● **Task objective**: Swap "coordinates" for "position" throughout the records and write them out again with nothing else changed.

(Target pointing data)
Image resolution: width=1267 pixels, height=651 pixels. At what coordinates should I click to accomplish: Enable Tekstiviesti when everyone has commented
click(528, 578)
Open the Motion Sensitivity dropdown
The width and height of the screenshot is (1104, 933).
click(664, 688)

● **Written response**:
Image resolution: width=1267 pixels, height=651 pixels. At what position should I click to accomplish: Enable Tekstiviesti when everyone has commented
click(528, 578)
Open the Motion Sensitivity dropdown
The width and height of the screenshot is (1104, 933).
click(664, 688)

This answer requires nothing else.